As the original album wasn't available anymore, Peter Bellamy re-recorded this and other songs with the help of Nigel Schofield, probably in the mid-1980s. The new version was finally included on the Fellside compilation Mr Bellamy, Mr Kipling & the Tradition.

Lyrics

“Gold is for the mistress—silver for the maid!
Copper for the craftsman cunning at his trade.”
“Good!” said the Baron, a-sitting in his hall,
“But Iron—Cold Iron—is master of them all!”

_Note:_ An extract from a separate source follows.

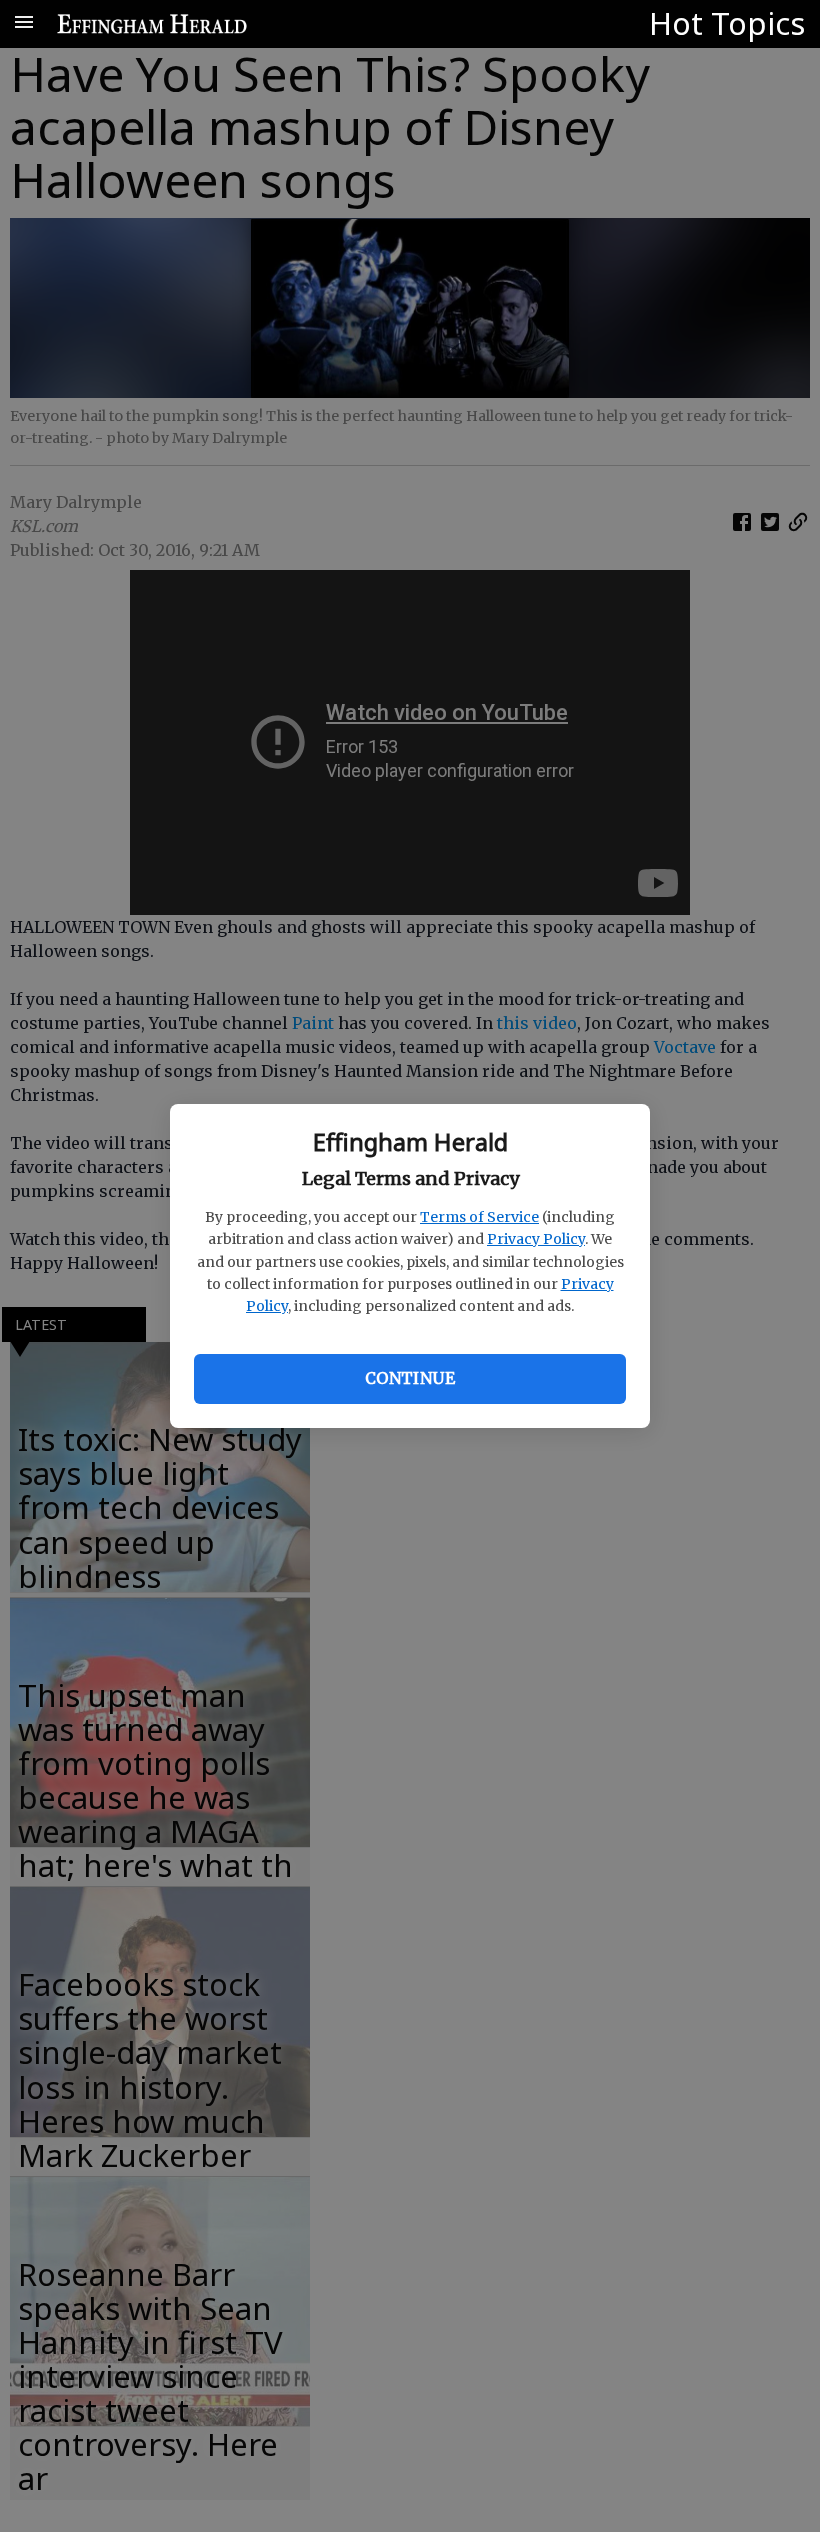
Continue (410, 1378)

And so he made rebellion 'gainst the King his liege,
Camped before his citadel and summoned it to siege—
“Nay!” said the cannoneer on the castle wall,
“But Iron—Cold Iron—shall be master of you all!”

Woe for the Baron and for his knights so strong,
When the cruel cannon-balls laid 'em all along!
He was taken prisoner, he was cast in thrall,
And Iron—Cold Iron—was master of it all!

Yet his King spake kindly (Oh, how kind a Lord!)
“What if I release thee now and give thee back thy sword?”
“Nay!” said the Baron, “please mock not at my fall,
For Iron—Cold Iron—is master of men all.”

“Tears are for the craven, prayers are for the clown—
Halters for the silly neck that cannot keep a crown.”
“As my loss is grievous, so my hope is small,
For Iron—Cold Iron—must be master of men all!”

Yet his King made answer (and few such Kings there be!)
“Here is Bread and here is Wine—sit you sup with me.
Eat and drink in Mary's Name, the whiles I do recall
How Iron—Cold Iron—can be master of men all!”

He took the Wine and blessed It; He blessed and brake the Bread.
With His own Hands He served Them, and presently He said:
“See! These Hands were pierced with nails outside my city wall
They show Iron—Cold Iron—to be master of men all!

“Wounds are for the desperate, blows are for the strong,
Balm and oil for weary hearts all cut and bruised with wrong.
I forgive thy treason and I redeem thy fall—
For Iron—Cold Iron—must be master of men all!”

“Crowns are for the valiant—sceptres for the bold!
Thrones and powers for mighty men who dare to take and hold.”
“Nay!” said the Baron, kneeling in his hall,
“But Iron—Cold Iron—is master of men all!
Iron, out of Calvary, is master of men all!”